> [GOAL OF THE EXERCISE]:
Write out, word for word, everything in the records below from the line containing "Click the Patate Al Rosmarino title" down to the line containing "click(x=113, y=139)", including both of those lines. Leave the pictures out of your copy.

> [DATASET CONTENT]:
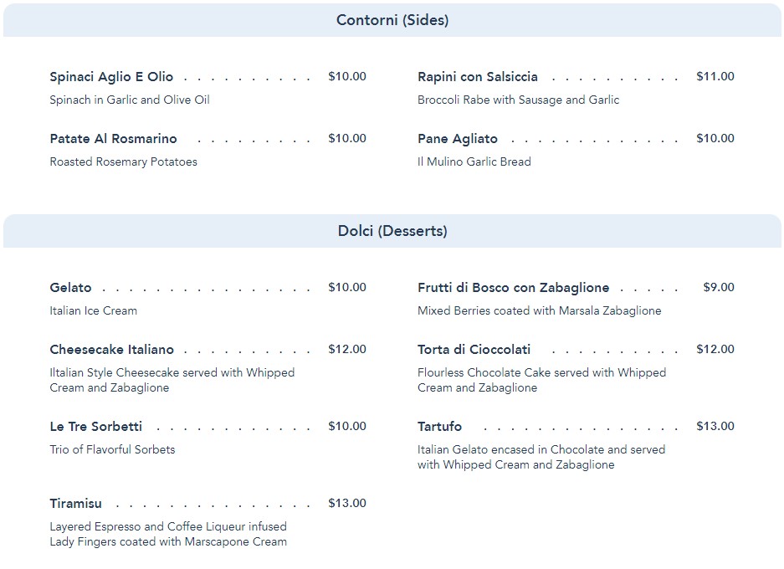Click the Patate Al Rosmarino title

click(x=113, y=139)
...
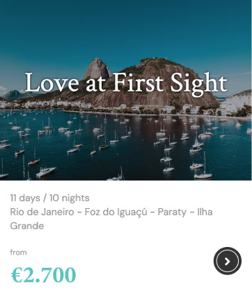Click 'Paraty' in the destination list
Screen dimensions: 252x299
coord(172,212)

> [ANSWER TO THE EXERCISE]:
Click the Patate Al Rosmarino title

click(x=113, y=139)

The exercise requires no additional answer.